(Problem statement) Repeat the lines below word for word, from the one containing "Task: Select the NYDC-ABAFS01 row" through the one containing "(x=965, y=36)", including both. Leave the pictures out.

## Start Entries supplied

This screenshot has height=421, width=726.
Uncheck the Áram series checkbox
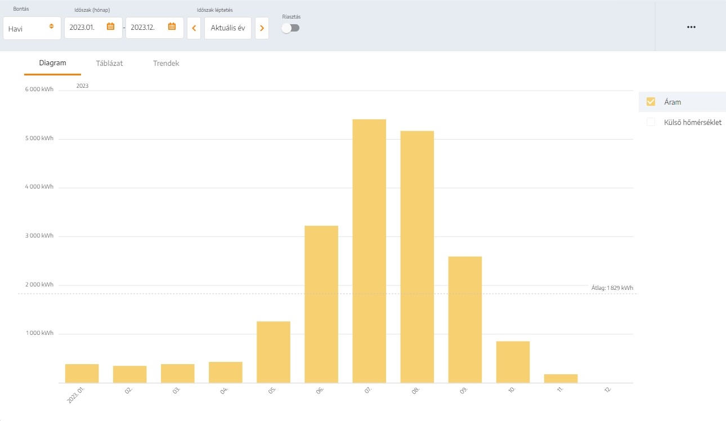(x=651, y=102)
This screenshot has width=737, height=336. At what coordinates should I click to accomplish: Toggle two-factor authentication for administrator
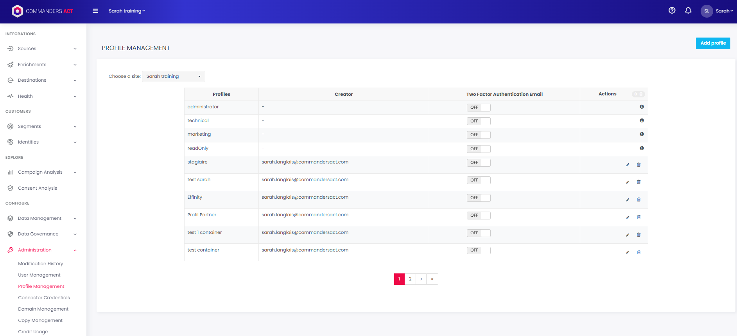pyautogui.click(x=478, y=108)
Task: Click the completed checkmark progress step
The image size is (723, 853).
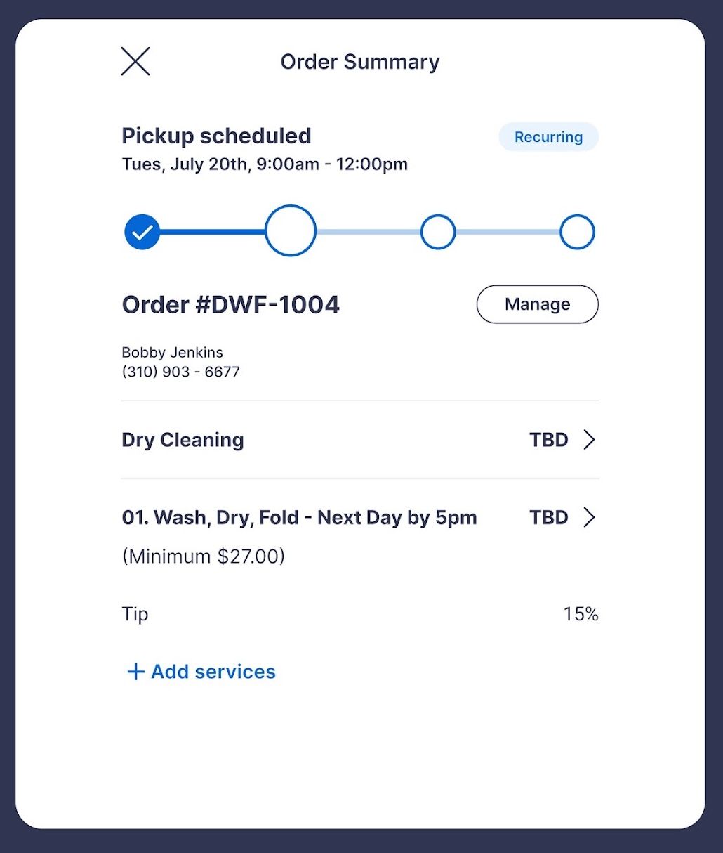Action: click(x=142, y=232)
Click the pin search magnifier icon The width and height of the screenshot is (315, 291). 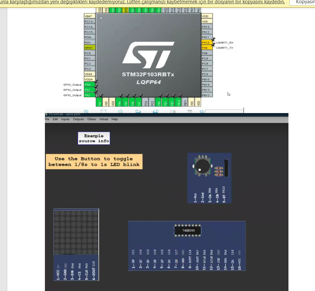click(201, 112)
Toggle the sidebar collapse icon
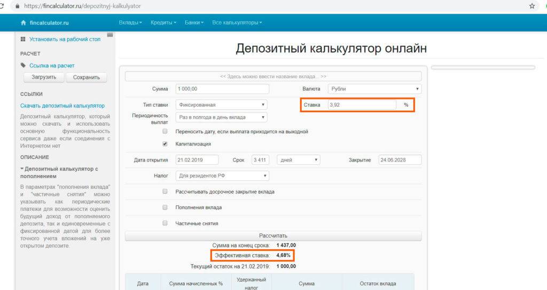The height and width of the screenshot is (290, 547). coord(110,35)

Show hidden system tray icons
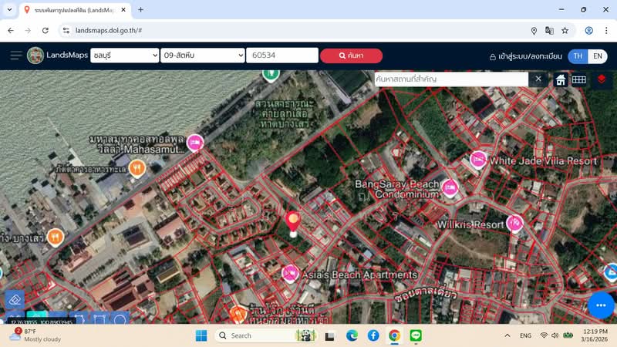pos(507,335)
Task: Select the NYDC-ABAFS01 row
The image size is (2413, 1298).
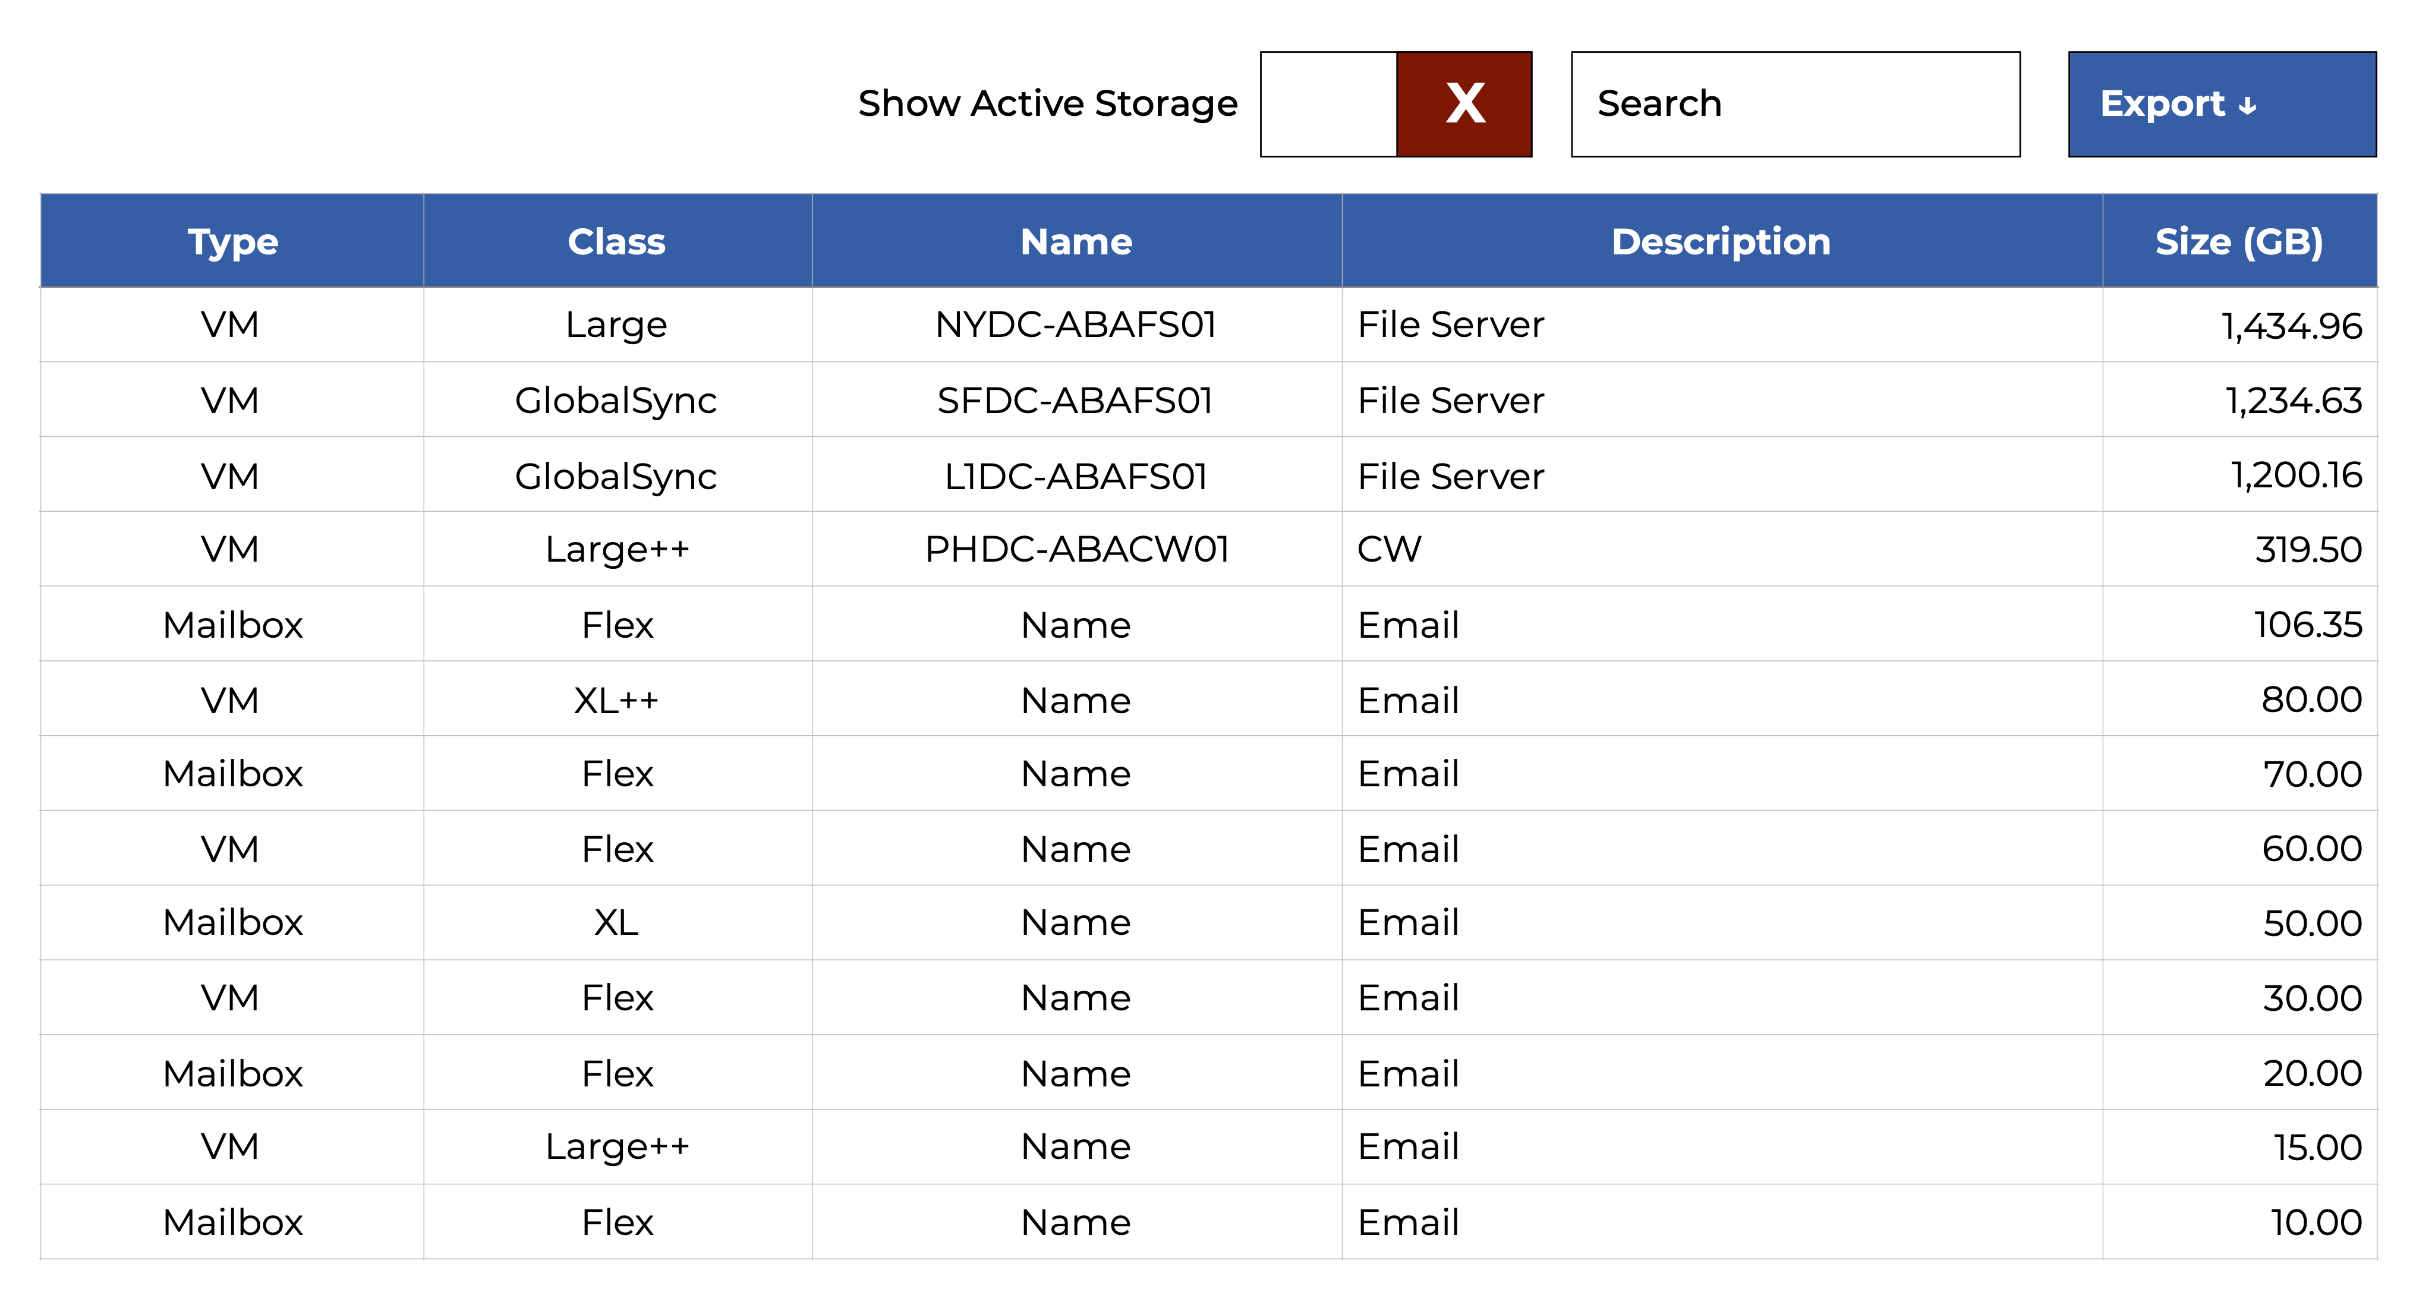Action: tap(1075, 325)
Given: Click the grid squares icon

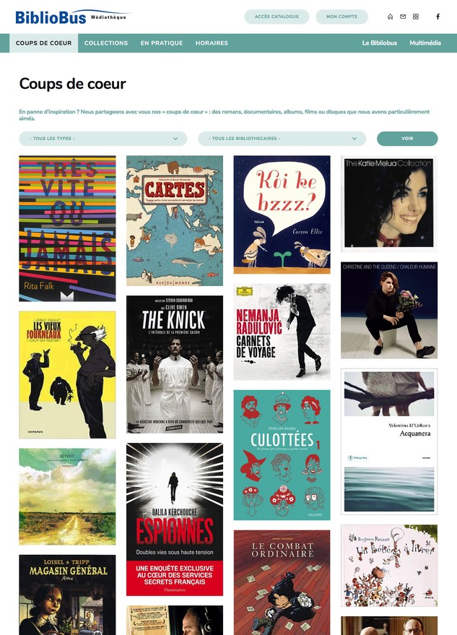Looking at the screenshot, I should 416,17.
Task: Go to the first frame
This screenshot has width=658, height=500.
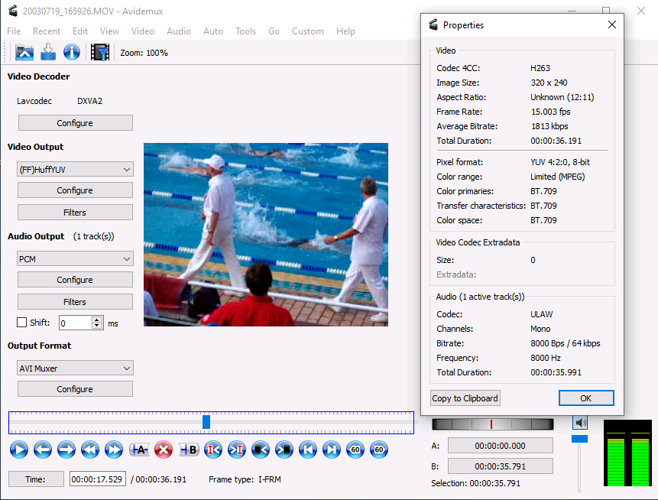Action: pyautogui.click(x=307, y=450)
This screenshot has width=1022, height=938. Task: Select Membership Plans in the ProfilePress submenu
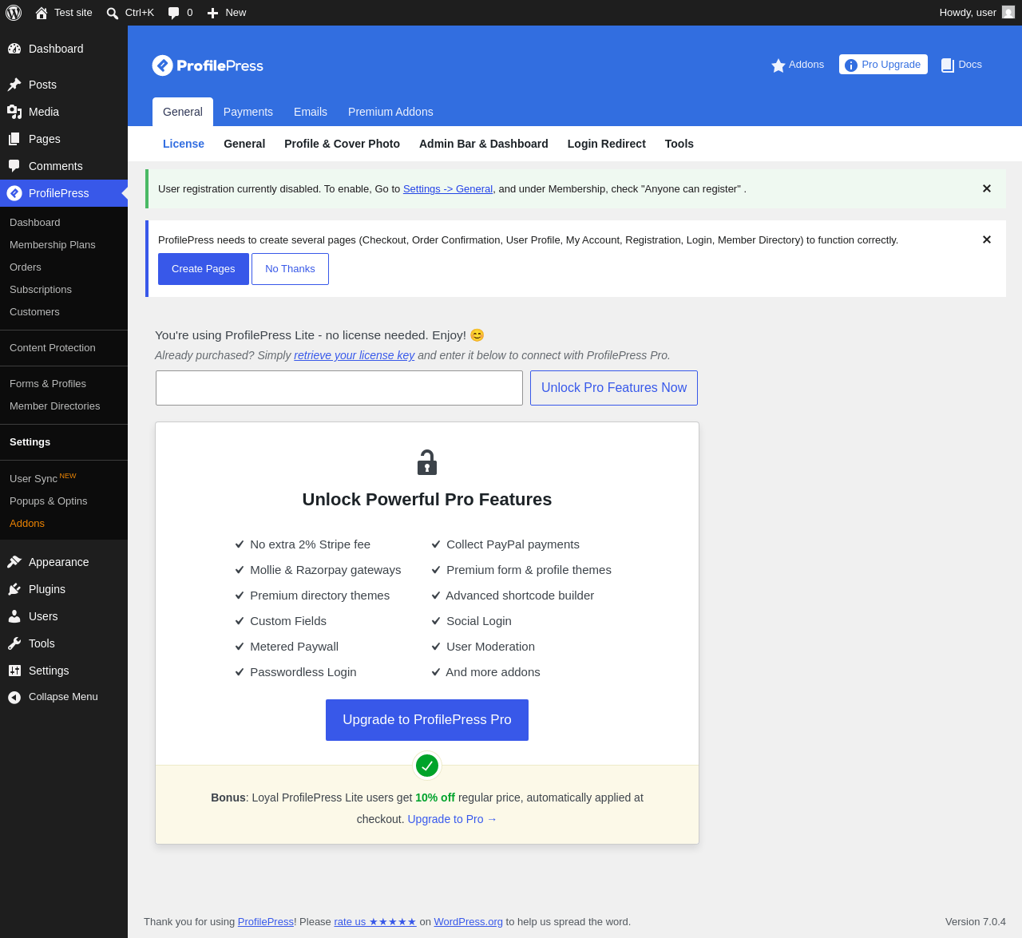pos(53,245)
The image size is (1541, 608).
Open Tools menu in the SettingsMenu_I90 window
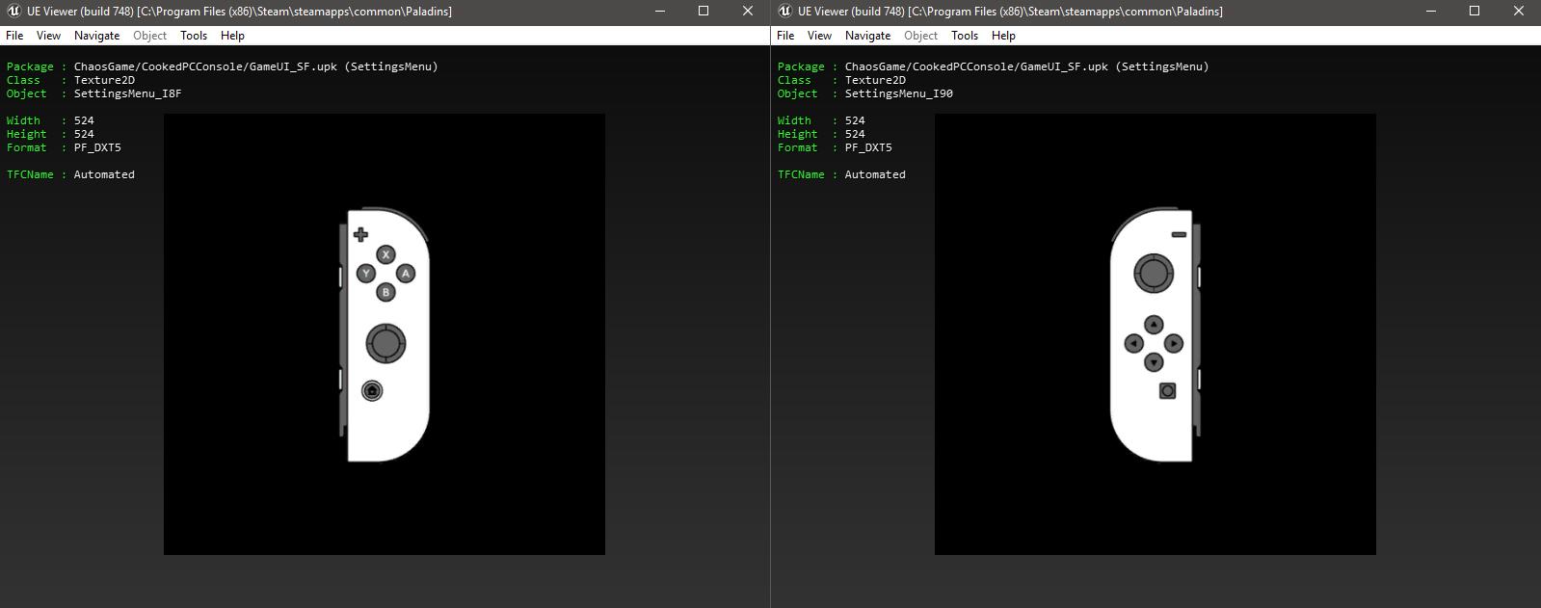(x=965, y=36)
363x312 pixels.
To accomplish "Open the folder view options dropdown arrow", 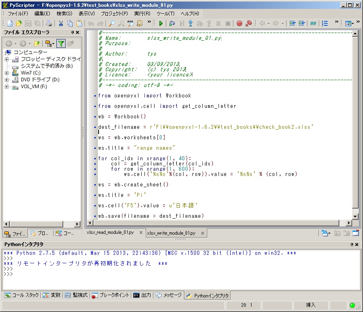I will point(53,43).
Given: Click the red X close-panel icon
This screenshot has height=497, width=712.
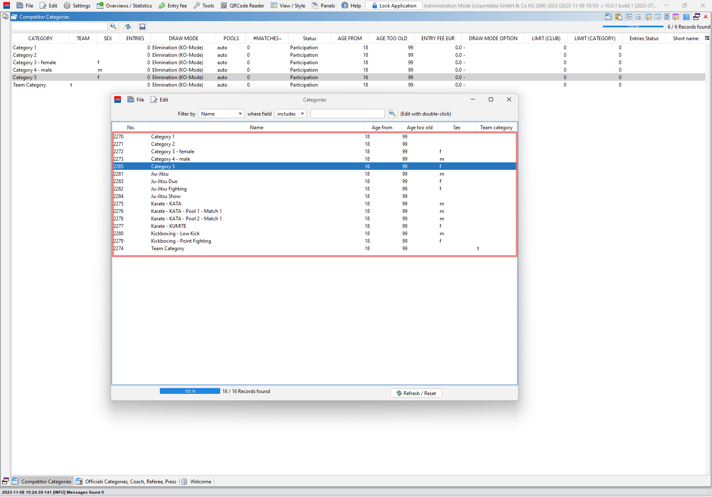Looking at the screenshot, I should [706, 17].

## End Entries supplied

(Final result)
Task: Select the NYDC-ABAFS01 row
The image size is (2413, 1298).
Action: tap(1075, 325)
Given: Click the grid squares icon

Looking at the screenshot, I should 416,17.
Task: Go to the first frame
This screenshot has width=658, height=500.
Action: pyautogui.click(x=307, y=450)
This screenshot has width=1022, height=938. Task: Select Membership Plans in the ProfilePress submenu
pos(53,245)
The image size is (1541, 608).
Open Tools menu in the SettingsMenu_I90 window
(x=965, y=36)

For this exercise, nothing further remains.